Looper proceeds in constantly
surprising directions, introducing its leads in unexpected places, and then
choosing to spend quality time with its characters instead of setting them to
running about. Writer-director Rian Johnson’s debut was the noiry,
too-cool-for-school Brick; here, the
complications lurk in the emotions, not the science. At the film’s heart is a
diner scene in which Willis, still reeling from his wife’s death, refuses to
lay out the technicalities of time travel, and instead tells his younger self
“I can remember what you do after you do it, and it hurts.” The result turns
out to be less like The Matrix than
what James Cameron aimed for on The
Terminator, with elements of Twelve
Monkeys, the recent The Adjustment Bureau and Ashton Kutcher’s weirdly affecting The Butterfly Effect.

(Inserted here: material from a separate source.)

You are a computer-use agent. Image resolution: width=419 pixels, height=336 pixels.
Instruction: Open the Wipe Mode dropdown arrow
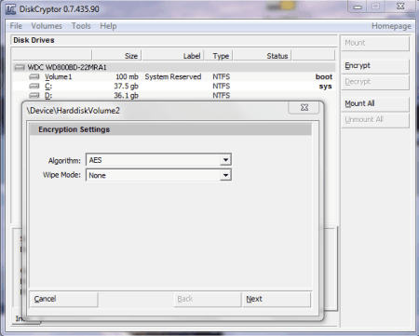[x=225, y=175]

Brick was cast for its faces;
Looper goes for gut feelings, a
decision that pays off handsomely. The career progression of Gordon-Levitt –
one of current Hollywood’s few young male leads to be capable of transmitting
sustained sentient thought – remains clear and thrilling: if The Dark Knight Rises suggested his
destiny was to assume the mantle of action hero, here he actually gets to
impersonate one. Yet pitting him against Willis points up how much Young Joe is
still a callow, self-absorbed kid: after being taken in by a stressed single
mother (Emily Blunt, tougher than TheAdjustment Bureau allowed her), with concerns more immediate than working
out her future, he’s even shown sucking on a baby’s bottle.
It’s
rare to see a mainstream American film that dares to point out its target
audience might still have much to learn, but this critical stance goes towards
making Looper an oddly profound, even
moving fantasia about parenting and ageing, and the advantage movies have over
real life: that one’s older and younger selves can be linked with a cut, or a
look, or prosthetic make-up, and set in dialogue with one another. (The fantasy
isn’t limited to self-improving young directors: see also the Alec
Baldwin-Jesse Eisenberg business in Woody Allen’s To Rome with Love.) That Looper
also counts as the year’s smartest popcorn flick, with chases, explosions and
men in supercool coats pointing big guns at Bruce Willis, is almost secondary.
Looper opens in cinemas nationwide today.